On Appeal from Superior Court, Chittenden Unit, Family Division February Term, 2013 A. Gregory Rainville, J.

The opinion of the court was delivered by: Dooley, J.

Hanson-Metayer v. Hanson-Metayer


2013 VT 29

Supreme Court

PRESENT: Reiber, C.J., Dooley, Skoglund and Burgess, JJ., and Gerety, Supr. J.,

Specially Assigned

¶ 1. Appellant/defendant Elizabeth Hanson-Metayer [wife] appeals the decision of the superior court in the divorce between her and appellee/plaintiff, Michael Hanson-Metayer [husband]. She claims that the court committed error by: (1) making findings not supported by evidence; (2) questioning the parties without swearing them in; (3) changing its findings of fact from those announced in an oral decision on the record; (4) weighing the statutory factors in making its custody decision; (5) awarding the marital home to husband; (6) inequitably dividing the personal property; and (7) awarding attorney's fees to husband. Because the superior court's custody decision was supported by the evidence and the irregularities were harmless, we affirm that part of the decision. We reverse and remand, however, as to the division of the marital property and the attorney's fees.


¶ 2. The following discussion is mainly of the proceedings in the superior court. In general, the facts as found by the superior court, and some of the evidence relating to those facts, are discussed in the body of this decision.

¶ 3. Wife and husband were married in 2007, after the birth of their one child--a daughter--in 2006. They purchased a condominium in South Burlington in 2008, and resided there from that date until wife moved to Washington, D.C. in August 2011.

¶ 4. During their marriage, wife obtained a degree from Johnson State College, completed in May 2011, and planned to attend law school. At various points, each party served as the primary caregiver of the child. Husband agreed in principle to wife's plan to attend law school, but did not agree to wife's plan to move to Washington, D.C. to do so. He wished instead for her to attend Vermont Law School, so that he could continue working in Vermont and the couple would have the benefit of their families nearby to support them. These initial discussions assumed they would remain together as a couple.

¶ 5. In May 2011, wife left the home with the child and sought a Relief from Abuse (RFA) order evicting husband from the home and prohibiting contact between husband and her and the child. The court issued an ex-parte RFA order, scheduling a hearing two weeks later. The hearing was not held at that time because wife requested appointment of a guardian ad litem and an attorney for the child. The court did, however, authorize husband to have supervised visitation with the child. Husband filed for divorceon May 20, 2011, and the RFA case was consolidated with the divorce action.

¶ 6. The hearing before the family division of the superior court took place on July 14, 2011. At the hearing, some evidence was taken by the court, but a full evidentiary hearing did not take place because of the lack of time available to the Court. Wife's petition for a final RFA order was dismissed, but a temporary custody order in favor of wife was issued in August. That order awarded wife primary legal and physical rights and responsibilities and granted her permission to relocate with the child to Washington, D.C. It set up a visiting schedule for husband for both the time before wife left for law school and the time after she relocated.

**Job 1**
Tally the lines of the records that contain the string "panel", counting only matches in that exact case, and reply with the number alone.
**Job 2**
Extend the Hanson-Metayer court opinion, picking up right after its last sentence.
The court opinion above has no connection to the records that come after it.

**Entries provided**
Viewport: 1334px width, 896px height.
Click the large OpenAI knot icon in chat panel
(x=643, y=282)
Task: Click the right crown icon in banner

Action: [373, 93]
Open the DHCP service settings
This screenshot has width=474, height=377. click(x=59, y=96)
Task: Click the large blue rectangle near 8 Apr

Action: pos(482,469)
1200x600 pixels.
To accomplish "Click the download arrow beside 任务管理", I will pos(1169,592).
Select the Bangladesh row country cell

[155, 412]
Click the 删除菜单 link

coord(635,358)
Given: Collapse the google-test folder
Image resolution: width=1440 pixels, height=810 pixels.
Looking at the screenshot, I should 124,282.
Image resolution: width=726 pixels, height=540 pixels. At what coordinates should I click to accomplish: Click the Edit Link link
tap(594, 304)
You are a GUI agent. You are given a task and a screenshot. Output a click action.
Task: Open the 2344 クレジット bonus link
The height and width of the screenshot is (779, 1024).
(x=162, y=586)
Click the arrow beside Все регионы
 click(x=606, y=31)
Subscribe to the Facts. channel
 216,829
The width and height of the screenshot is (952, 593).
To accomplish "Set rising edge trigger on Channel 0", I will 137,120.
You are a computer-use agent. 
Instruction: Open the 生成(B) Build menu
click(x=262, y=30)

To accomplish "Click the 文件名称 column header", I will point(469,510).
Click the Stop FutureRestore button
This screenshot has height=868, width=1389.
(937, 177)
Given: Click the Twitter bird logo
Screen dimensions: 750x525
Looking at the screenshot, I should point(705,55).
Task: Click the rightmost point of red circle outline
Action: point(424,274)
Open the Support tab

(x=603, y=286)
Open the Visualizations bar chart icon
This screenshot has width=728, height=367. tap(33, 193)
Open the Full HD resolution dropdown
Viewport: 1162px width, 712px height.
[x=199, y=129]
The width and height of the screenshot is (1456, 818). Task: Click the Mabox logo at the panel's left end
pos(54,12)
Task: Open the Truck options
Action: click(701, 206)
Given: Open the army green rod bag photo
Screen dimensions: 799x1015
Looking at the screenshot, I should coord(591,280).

**Response 1**
2

**Response 2**
¶ 7. Wife left Vermont in early August 2011, for Washington, D.C. Husband then filed a motion to reopen the evidence and requested that the court establish a specific parent-child contact schedule. A hearing was held on September 19, 2011 that resulted in a modified schedule that doubled husband's parent-child contacts and allowed for telephone and/or Skype communication. An evidentiary merits hearing was held on January 2, 2012, at the end of which the trial court made oral findings and an order granting primary parental rights and responsibilities to husband. Wife immediately filed for a motion to stay execution of the order pending appeal, which was denied by the superior court. On January 4, she filed an appeal of that motion to a single justice of the Supreme Court, as well as an appeal of the disposition of the case. The motion to stay was denied, and the appeal was withdrawn on February 13, 2012 and dismissed on February 28, 2012.

¶ 8. After an additional evidentiary hearing on March 2, 2012, where issues of division of property and some clarification of the parent-child contact schedule were taken up, the trial court issued its written findings and decision on June 4, 2012. These findings also covered the custody and parent-child contact issues that were the subject of the oral findings. They included an analysis of the statutory factors provided by 15 V.S.A. § 665 that was more favorable to husband than the oral findings had been. The court reaffirmed the award of primary parental rights and responsibilities to husband.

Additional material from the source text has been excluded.